First, there is form and reverse form to consider.
Next, there is the word count wherein lines and sentences need rephrasing.

This has been an odd week, but I feel I can continue to work on them now.   And then, perhaps, write a few more such sonnets without the use of the formulaic method of the Études series.

Never fear, I have not…

…disappeared.  I shall be resuming after a much needed respite.  I have, as some here know, been ill; although not seriously, still lingeringly!  Still it seemed an appropriate reward for my sixth month mark having been achieved–actually taking time to recover without undue stress on my body or mind.

I plan to resume tomorrow–or later this afternoon–with a new sequence.  This is the proposed “gateway to sonnet form,” or one might term it “gateway drug to sonnet form.”  I myself have so termed it .  My plan is to start with freeverse constrained only by being limited to fourteen lines and proceed from there, toward blank verse, and then lyrical couplets and onward from there.

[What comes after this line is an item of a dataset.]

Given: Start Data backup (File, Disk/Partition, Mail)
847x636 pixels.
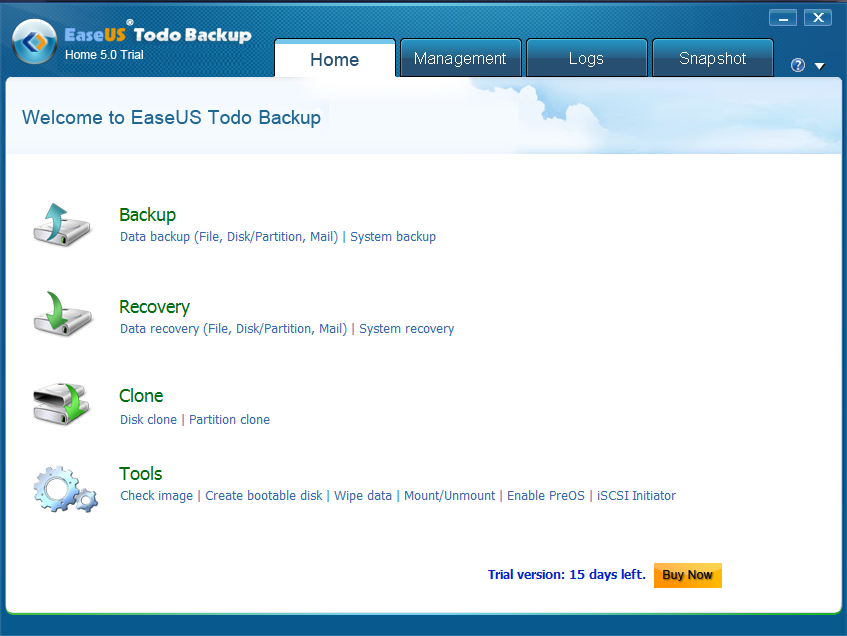Looking at the screenshot, I should pyautogui.click(x=228, y=237).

I have not yet decided if it will be one piece continually evolving, or a series of pieces either related in subject, or progressing in a particular direction.  We shall see….

Sonnet: To the Muse

O Thou my Muse, reflecteth much Thy flame
That maketh words within me flow like fire,
Abating not, as torrents deadly spill;
Upending doth within me all transpire.

O Thou my Muse, as once I did disclaim–
And though I run a thousand miles away
And lock up all my pen and ink, and still
Without consent, so choose to disobey–

Yet never could I wrest myself, reclaim
My very life, for all was lost… in Thee.
And only once again Thy captive, will
I find such words as once had set me free.

Then with Thy fire tame me, O my Muse.
My quill and my desire are Thine to use.